Segment Start: INPUT DATA

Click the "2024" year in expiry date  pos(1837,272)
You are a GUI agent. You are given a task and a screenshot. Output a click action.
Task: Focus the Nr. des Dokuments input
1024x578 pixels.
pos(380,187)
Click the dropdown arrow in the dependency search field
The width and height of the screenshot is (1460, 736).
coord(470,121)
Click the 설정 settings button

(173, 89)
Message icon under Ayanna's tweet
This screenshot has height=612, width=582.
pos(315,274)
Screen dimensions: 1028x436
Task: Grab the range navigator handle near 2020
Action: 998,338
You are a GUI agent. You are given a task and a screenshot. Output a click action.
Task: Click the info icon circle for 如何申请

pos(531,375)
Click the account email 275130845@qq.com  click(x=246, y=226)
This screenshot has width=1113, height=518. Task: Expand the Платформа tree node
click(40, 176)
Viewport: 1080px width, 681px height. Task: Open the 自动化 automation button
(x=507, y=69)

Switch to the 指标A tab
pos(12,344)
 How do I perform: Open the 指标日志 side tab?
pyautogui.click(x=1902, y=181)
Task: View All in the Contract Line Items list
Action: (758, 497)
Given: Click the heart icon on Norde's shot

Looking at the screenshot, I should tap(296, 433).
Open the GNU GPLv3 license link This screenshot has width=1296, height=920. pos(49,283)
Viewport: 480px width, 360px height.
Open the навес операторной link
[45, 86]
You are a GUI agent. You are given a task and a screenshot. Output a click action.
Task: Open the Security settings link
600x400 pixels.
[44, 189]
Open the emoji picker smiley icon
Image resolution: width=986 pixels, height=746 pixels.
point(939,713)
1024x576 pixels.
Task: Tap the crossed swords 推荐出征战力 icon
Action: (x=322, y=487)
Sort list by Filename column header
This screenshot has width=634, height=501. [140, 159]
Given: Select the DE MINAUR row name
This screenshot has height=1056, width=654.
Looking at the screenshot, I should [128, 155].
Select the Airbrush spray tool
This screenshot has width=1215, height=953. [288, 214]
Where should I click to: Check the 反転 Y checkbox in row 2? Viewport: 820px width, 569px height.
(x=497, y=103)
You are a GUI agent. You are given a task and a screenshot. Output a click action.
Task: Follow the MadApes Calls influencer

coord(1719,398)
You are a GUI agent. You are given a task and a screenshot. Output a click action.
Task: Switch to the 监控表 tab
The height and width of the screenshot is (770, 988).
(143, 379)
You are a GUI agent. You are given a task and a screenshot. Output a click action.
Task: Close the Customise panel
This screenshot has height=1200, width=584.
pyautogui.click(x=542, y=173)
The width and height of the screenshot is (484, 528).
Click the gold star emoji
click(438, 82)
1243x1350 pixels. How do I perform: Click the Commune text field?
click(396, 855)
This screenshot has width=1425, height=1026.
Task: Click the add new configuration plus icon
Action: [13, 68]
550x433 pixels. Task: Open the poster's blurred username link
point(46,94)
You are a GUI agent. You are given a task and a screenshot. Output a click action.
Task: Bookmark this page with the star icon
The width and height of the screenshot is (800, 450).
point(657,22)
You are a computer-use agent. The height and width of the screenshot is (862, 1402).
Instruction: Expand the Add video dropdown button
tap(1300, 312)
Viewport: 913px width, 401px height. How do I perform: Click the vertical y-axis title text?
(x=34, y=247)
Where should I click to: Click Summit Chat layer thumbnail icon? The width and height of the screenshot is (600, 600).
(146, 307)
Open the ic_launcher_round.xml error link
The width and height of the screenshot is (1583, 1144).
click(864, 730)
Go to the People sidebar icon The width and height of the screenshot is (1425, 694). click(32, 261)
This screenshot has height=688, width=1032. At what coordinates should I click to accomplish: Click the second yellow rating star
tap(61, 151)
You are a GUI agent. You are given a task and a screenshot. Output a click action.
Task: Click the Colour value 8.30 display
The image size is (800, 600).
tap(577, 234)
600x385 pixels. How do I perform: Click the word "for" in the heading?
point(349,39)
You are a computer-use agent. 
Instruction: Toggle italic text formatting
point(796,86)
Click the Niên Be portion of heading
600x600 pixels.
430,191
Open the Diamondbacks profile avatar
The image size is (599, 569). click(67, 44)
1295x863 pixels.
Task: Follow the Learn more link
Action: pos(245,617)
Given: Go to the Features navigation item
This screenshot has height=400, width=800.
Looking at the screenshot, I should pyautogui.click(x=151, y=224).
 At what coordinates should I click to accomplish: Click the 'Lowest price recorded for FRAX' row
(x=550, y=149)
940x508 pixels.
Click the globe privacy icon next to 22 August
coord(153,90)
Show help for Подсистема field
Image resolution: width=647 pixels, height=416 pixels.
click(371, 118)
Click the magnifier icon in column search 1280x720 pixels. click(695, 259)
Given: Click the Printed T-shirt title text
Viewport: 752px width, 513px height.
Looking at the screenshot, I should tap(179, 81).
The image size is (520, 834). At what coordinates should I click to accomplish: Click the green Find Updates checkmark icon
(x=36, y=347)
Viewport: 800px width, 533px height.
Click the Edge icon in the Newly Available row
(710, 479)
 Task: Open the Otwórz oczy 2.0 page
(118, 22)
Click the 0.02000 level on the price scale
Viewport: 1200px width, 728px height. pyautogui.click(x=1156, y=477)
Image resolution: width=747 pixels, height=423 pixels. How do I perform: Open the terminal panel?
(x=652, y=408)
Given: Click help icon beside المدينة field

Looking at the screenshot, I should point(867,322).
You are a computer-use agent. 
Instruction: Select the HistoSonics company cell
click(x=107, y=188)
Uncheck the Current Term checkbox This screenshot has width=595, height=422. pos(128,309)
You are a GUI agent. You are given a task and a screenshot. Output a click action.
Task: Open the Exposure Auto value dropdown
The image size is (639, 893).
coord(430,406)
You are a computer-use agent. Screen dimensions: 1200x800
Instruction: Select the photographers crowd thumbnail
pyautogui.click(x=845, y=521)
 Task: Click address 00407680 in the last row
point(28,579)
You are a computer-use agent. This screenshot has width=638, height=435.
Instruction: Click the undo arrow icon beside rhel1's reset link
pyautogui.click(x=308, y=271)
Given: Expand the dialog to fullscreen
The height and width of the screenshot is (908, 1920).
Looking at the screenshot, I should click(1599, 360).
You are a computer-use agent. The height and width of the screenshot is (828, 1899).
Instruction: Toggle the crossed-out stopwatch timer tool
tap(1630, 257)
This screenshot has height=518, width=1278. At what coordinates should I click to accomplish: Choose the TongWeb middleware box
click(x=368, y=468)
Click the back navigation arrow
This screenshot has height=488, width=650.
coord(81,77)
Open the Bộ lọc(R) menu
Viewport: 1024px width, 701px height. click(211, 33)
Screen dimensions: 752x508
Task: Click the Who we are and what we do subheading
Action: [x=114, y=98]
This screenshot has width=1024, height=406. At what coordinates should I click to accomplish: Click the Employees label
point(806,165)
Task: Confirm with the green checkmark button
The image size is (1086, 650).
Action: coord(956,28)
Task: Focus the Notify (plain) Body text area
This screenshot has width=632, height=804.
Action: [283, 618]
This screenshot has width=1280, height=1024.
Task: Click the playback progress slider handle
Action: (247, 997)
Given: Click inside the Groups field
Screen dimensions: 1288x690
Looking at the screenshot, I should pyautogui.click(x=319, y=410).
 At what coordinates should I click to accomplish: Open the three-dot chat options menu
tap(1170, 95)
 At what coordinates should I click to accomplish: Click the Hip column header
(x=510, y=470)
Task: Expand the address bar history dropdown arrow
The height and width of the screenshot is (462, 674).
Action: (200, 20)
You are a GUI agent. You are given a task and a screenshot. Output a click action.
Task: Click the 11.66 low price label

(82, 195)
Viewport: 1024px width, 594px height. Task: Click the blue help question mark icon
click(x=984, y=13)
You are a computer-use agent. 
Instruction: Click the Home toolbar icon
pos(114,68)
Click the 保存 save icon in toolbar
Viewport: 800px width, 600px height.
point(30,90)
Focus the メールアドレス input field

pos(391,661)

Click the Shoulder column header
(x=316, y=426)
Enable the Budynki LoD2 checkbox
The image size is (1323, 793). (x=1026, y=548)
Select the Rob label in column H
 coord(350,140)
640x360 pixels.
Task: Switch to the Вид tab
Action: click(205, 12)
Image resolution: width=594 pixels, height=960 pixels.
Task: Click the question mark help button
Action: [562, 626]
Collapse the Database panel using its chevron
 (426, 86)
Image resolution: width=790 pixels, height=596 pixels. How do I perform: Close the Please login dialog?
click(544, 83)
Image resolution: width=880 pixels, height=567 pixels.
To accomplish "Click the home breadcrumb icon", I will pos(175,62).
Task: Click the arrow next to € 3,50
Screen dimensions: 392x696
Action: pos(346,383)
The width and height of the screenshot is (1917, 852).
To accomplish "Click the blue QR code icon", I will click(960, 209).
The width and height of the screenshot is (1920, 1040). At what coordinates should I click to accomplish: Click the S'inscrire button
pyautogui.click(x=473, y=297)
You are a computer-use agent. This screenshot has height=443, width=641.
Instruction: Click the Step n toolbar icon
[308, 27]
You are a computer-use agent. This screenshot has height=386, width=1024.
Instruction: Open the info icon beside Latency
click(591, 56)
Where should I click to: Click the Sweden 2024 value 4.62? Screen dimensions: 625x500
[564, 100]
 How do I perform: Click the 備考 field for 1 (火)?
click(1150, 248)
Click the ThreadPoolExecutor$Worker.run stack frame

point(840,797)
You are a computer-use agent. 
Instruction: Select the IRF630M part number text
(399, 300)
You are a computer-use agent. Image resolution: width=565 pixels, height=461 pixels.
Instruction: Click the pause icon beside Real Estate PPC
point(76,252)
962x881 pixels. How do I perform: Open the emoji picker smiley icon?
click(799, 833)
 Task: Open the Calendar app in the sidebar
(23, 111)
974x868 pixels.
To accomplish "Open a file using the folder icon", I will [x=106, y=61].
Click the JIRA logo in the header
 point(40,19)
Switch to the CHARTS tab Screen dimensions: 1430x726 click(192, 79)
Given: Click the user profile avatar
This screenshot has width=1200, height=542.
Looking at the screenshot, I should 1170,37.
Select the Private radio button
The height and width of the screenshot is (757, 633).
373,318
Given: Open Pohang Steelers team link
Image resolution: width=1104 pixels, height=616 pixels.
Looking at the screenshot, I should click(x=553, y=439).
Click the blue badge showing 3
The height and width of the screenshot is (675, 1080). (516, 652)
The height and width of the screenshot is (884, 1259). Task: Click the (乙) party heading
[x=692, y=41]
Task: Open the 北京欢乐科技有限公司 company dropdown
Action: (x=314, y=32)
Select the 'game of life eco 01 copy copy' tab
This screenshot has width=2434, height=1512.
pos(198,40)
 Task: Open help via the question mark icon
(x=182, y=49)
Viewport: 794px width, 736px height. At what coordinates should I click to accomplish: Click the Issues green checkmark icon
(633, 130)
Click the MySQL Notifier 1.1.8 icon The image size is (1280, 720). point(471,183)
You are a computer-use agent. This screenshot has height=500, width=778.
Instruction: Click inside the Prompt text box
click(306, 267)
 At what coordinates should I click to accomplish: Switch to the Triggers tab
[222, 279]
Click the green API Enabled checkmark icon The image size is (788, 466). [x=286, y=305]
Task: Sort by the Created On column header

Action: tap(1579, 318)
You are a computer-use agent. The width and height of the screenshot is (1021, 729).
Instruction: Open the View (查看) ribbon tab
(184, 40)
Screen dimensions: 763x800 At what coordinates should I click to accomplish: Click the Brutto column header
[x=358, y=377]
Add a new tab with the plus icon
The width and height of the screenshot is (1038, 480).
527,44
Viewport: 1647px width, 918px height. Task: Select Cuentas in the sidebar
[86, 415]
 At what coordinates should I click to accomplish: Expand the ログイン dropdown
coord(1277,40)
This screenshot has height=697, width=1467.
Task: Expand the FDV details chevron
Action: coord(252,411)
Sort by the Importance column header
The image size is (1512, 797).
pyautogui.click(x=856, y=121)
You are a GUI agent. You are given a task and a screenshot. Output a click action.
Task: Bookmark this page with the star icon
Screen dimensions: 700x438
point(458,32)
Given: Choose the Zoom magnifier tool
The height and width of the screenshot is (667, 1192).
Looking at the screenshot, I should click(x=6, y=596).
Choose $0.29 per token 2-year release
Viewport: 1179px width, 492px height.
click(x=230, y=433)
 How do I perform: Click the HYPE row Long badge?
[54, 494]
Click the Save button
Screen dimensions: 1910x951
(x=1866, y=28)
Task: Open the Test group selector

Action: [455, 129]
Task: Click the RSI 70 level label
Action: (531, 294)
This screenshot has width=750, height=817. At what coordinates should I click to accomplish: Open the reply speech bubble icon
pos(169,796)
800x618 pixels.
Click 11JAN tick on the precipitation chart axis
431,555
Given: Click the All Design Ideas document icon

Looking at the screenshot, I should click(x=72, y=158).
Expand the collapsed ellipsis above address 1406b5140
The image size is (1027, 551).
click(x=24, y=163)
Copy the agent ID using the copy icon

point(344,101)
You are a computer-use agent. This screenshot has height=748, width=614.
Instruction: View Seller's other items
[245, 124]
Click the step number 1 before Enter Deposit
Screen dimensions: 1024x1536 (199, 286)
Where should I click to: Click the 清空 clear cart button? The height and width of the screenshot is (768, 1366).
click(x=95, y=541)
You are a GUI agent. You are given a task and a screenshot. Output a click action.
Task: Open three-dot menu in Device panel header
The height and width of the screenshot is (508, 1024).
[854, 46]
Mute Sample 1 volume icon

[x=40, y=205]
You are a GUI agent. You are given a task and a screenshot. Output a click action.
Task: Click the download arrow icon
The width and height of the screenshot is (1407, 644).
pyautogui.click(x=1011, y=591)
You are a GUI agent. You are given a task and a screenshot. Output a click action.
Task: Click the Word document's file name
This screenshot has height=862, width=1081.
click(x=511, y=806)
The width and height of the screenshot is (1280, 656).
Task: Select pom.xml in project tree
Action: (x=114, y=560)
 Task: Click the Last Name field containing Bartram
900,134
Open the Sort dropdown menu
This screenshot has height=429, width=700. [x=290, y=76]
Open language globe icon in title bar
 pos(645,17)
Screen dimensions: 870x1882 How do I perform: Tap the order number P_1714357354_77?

Segment End: INPUT DATA

→ WORK ORDER: Keeping every character as it is, restate the lines above that run from the line with "Select the Rob label in column H" through the line with "has height=386, width=1024.", both included, and nothing else.

→ RESPONSE TO THE EXERCISE:
Select the Rob label in column H
 coord(350,140)
640x360 pixels.
Task: Switch to the Вид tab
Action: click(205, 12)
Image resolution: width=594 pixels, height=960 pixels.
Task: Click the question mark help button
Action: [562, 626]
Collapse the Database panel using its chevron
 (426, 86)
Image resolution: width=790 pixels, height=596 pixels. How do I perform: Close the Please login dialog?
click(544, 83)
Image resolution: width=880 pixels, height=567 pixels.
To accomplish "Click the home breadcrumb icon", I will pos(175,62).
Task: Click the arrow next to € 3,50
Screen dimensions: 392x696
Action: pos(346,383)
The width and height of the screenshot is (1917, 852).
To accomplish "Click the blue QR code icon", I will click(960, 209).
The width and height of the screenshot is (1920, 1040). At what coordinates should I click to accomplish: Click the S'inscrire button
pyautogui.click(x=473, y=297)
You are a computer-use agent. This screenshot has height=443, width=641.
Instruction: Click the Step n toolbar icon
[308, 27]
You are a computer-use agent. This screenshot has height=386, width=1024.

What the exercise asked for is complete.